**Selection**

Note that the Microsoft BRE code contains additional logic to convert ‘ticks’ (100-nanosecond intervals) into milliseconds (yes, I know I could have simply divided by 10,000, but this is the ‘approved’ approach).

For any Microsoft Rule Engine users reading this, it may be worth recording that the approach taken here proved about 15% more optimal than using the Execute method of the Policy class.

Each test run for each engine tested a rule set of a given size. The code performed an initial four executions in order to ensure the engine was ‘warmed up’. This was probably unnecessary, but is generally good practice in this kind of testing. Thereafter, a further ten executions were performed against the single rule set, and the average elapsed time was measured and recorded. This was repeated for 10 different rule sets ranging from 1,000 to 10,000 rules. The entire test was then repeated ten times, and the average result for each rule set was calculated to provide the final result. Hence, each rule set was executed a total of 100 times

Rules and Facts

The rule sets were generated to contain a given number of simple tests. Each rule followed the same pattern, as follows:

  • Jess

(defrule rule0
    (theFact1 ( value 0))

**Record excerpts**
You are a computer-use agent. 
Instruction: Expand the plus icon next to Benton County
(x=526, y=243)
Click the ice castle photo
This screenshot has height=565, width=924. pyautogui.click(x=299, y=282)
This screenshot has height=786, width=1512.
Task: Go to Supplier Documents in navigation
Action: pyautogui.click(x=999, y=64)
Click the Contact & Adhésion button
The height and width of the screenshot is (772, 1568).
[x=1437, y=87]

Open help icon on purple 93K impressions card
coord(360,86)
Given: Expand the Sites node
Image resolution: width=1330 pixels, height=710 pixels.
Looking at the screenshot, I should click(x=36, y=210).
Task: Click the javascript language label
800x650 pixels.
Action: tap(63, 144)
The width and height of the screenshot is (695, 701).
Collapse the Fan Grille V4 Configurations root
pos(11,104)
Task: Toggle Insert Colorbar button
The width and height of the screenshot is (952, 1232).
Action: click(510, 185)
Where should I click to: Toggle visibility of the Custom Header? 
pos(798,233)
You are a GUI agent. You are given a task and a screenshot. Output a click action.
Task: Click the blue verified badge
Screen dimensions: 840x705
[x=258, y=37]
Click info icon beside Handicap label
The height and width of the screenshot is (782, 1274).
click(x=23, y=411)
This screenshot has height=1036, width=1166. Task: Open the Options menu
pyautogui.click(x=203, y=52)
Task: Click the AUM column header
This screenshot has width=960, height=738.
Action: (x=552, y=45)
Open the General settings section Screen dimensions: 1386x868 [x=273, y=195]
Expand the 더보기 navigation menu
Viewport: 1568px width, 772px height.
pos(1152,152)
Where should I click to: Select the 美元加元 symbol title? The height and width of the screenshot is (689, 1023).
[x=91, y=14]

**Problem requirements**
Recast the paragraph of the benchmark text that begins "Each test run for each engine" as a short bulleted list that keeps its main facts.

**Complete response**
- Each test run for each engine tested one rule set of a given size.
- Four initial executions warmed up the engine. This was probably unnecessary but is good practice.
- Ten further executions followed against that rule set, and their average elapsed time was recorded.
- This was done for 10 rule sets, ranging from 1,000 to 10,000 rules.
- The whole test was repeated ten times, and each rule set's results were averaged for the final figure.
- In total, each rule set was executed 100 times.